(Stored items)
# # # #

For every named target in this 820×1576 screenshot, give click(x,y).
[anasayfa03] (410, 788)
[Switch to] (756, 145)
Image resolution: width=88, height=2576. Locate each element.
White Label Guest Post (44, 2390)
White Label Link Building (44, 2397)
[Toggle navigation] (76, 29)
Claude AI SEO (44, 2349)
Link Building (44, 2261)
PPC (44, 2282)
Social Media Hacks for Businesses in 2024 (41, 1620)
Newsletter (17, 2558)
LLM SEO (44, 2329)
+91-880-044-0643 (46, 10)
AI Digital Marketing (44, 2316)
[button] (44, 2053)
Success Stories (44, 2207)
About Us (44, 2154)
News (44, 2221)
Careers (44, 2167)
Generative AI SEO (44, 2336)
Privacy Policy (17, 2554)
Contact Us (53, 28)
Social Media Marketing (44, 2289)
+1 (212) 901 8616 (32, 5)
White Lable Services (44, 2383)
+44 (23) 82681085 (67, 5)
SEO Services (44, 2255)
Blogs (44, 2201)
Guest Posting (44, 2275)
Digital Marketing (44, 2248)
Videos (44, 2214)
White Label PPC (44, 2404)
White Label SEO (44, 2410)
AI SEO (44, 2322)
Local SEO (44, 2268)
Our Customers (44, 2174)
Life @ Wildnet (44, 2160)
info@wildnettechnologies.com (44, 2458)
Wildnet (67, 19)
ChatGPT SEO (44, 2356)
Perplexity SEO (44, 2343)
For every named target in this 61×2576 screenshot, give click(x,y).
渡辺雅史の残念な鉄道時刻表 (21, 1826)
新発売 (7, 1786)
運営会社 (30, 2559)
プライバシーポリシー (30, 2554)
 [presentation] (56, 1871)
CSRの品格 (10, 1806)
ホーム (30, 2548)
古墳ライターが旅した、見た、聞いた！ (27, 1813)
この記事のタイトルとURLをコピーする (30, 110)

# # # #

◆ Your task
Return every line from the records above that holds the word "Guest".

◆ Written solution
White Label Guest Post (44, 2390)
Guest Posting (44, 2275)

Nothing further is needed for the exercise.